3. Interactions Dataset
Google Analytics (or any third-party analytics platform) is often considered a good source of user interaction info, such as location or device (mobile, tablet, desktop), page views, time on site, and conversions. 

 

How to prepare the Items Dataset

Before you can send the items dataset to a recommendation engine, you need to extract data from one or several sources and format it in a way that the recommendation engine recognizes. 

Let’s consider the straightforward scenario where you’re already using Algolia Search for your ecommerce and you’re sending your product catalog using one of the Algolia API clients. Here’s how the JSON might look like:

[
  {
    "item_id": "0000031852",
    "title": "CeraVe Moisturizing Cream",
    "description": "Developed with dermatologists, CeraVe Moisturizing Cream has a unique formula that provides 24-hour hydration and helps restore the protective skin barrier with three essential ceramides (1,3,6-II). This rich, non-greasy, fast-absorbing formula is ideal for sensitive skin on both the face and body.",
    "price": 16.08,
    "image": "../images/0000031852.jpg",
    "categories": [
      "Beauty & Personal Care",
      "Body Creams"
    ],
    "availability": "in stock"
  },
  {
    "item_id": "0000042941",
    "title": "REVLON One-Step Hair Dryer And Volumizer Hot Air Brush, Black, Packaging May Vary",
    "description": "The Revlon One-Step Hair Dryer and Volumizer is a Hot Air Brush to deliver gorgeous volume and brilliant shine in a single step. The unique oval brush design smooth hair while the rounded edges quickly create volume at the root and beautifully full-bodied bends at the ends in a single pass, for salon blowouts at home.",
    "price": 41.88,
    "image": "../images/0000042941.jpg",
    "categories": [
      "Beauty & Personal Care",
      "Hot-Air Hair Brushes"
    ],
    "availability": "in stock"
  },
  {
    "item_id": "0000053422",
    "title": "Maybelline Lash Sensational Washable Mascara",
    "description": "Get a sensational full-fan effect with Maybelline New York’s fan favorite Lash Sensational Washable Mascara! Lashes grow in more than one layer. This volumizing mascara can unfold layer upon layer of lashes thanks to its exclusive brush with ten layers of bristle.",
    "price": 6.49,
    "image": "../images/0000053422.jpg",
    "categories": [
      "Beauty & Personal Care",
      "Makeup",
      "Mascara"
    ],
    "availability": "out of stock"
  }
]

Obviously, you don’t need to include everything — you should be selective about what goes in the dataset, gathering solely information that’s useful for building your recommender system. For example, if the recommendation engine is not built to process images, you should simply disregard the “image” metadata.

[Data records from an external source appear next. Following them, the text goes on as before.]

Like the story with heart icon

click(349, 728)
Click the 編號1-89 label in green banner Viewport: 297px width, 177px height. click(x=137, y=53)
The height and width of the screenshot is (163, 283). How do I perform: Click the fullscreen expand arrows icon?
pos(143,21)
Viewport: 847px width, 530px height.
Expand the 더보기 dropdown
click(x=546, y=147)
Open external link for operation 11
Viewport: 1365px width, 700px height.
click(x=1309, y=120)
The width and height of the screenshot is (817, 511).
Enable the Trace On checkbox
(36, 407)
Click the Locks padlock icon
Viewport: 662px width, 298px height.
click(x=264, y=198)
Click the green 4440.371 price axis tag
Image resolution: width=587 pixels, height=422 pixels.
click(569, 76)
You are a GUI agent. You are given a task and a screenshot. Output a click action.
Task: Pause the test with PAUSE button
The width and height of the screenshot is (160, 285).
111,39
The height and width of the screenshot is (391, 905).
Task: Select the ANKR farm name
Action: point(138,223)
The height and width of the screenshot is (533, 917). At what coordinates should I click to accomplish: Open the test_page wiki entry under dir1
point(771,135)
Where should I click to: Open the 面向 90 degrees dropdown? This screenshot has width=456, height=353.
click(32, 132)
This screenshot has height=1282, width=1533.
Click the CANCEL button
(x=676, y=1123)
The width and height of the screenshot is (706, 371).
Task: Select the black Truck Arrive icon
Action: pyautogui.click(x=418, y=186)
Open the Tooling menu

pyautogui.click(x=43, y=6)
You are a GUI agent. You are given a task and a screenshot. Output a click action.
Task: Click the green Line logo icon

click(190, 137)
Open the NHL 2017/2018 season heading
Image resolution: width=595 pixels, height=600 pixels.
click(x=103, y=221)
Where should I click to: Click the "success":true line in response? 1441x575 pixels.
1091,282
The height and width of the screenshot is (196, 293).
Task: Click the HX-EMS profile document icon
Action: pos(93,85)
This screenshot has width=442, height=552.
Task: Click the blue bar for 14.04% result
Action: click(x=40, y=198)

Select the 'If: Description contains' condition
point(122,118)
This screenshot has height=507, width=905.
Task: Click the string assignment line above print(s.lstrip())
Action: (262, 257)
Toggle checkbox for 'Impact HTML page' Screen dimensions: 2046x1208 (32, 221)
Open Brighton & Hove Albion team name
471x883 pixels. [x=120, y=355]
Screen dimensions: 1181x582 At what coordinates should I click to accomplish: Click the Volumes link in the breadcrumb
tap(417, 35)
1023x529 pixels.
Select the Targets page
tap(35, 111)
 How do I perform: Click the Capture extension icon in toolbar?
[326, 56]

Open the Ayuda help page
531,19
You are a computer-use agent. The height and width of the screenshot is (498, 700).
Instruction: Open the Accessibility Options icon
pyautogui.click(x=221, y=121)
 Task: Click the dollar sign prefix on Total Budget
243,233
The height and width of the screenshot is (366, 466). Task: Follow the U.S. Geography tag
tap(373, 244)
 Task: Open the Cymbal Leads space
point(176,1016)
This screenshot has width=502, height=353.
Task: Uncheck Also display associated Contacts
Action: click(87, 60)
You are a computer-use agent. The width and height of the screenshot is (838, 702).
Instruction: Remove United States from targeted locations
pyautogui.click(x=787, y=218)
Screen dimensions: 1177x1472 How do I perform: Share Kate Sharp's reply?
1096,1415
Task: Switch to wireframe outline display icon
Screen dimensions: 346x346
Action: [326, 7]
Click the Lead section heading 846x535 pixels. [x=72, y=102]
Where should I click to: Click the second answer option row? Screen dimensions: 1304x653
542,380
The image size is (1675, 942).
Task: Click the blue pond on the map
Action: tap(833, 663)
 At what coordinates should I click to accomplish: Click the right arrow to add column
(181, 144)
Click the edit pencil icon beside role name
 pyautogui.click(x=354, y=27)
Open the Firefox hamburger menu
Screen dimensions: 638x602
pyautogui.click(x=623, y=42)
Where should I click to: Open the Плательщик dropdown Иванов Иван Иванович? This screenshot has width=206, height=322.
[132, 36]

Another option is to export the product catalog in a CSV format from your Shopify, Magento or WooCommerce store. Below are the steps required each of them:

 

Exporting products from Shopify

  1. From your Shopify admin, go to Products > All products. Note: If you want to export only some of your products, then you can filter your product list to view and select specific products for export.
  2. Click Export. From the dialog box, choose the products you want to export: The Current page (of products), All products, Selected products (that you have selected), Current Search (products that match your search and filters).
  3. Select which type of CSV file you want to export  – use Plain CSV file
  4. Click Export products.
  5. You should end up with a CSV file similar to this one that you can download for inspection.

 

Exporting products from Magento

For Magento 2, data export is an asynchronous operation, which executes in the background so that you can continue working in the Admin without waiting for the operation to finish. Here are the steps:

  1. On the Admin sidebar, go to System > Data Transfer > Export.
  2. In the Export Settings section, set Entity Type to “Products”.
  3. Accept the default Export File Format of CSV.
  4. By default, the Entity Attributes section lists all the available attributes in alphabetical order. You should select the specific attributes to include in your export.
  5. Scroll down and click Continue in the lower-right corner of the page. By default, all exported files are located in the <Magento-root-directory>/var/export folder. If the Remote storage module is enabled, all exported files are located in the <remote-storage-root-directory>/import_export/export folder.

 

Exporting products from WooCommerce

WooCommerce has a built-in product CSV importer and exporter that you can use by following the next steps:

  1. Go to: WooCommerce > Products.
  2. Select Export at the top. The Export Products screen displays.
  3. Select to Export all columns, Export all products, or Export all categories. Or select which columns, products, or categories to export by using the dropdown menu.
  4. Tick the box to Export Custom Meta if you want to include more metadata for your recommender systems.
  5. Select Generate CSV and wait for the export to finish.

Last but not least, you might already be using Google Merchant Center in which case you’re already in possession of a product feed that you can reuse for your recommendation system.

 

How to prepare the Users Dataset

While the items dataset was easier to produce or export, when it comes to working with users datasets, things get a bit more complex, mostly due to privacy constraints rather than technical ones. Clearly, from a machine learning point of view, the more metadata you have on a user the better. However, this might not always be possible and you must be transparent in how you handle user data (e.g., information collected from or about a user, including device information).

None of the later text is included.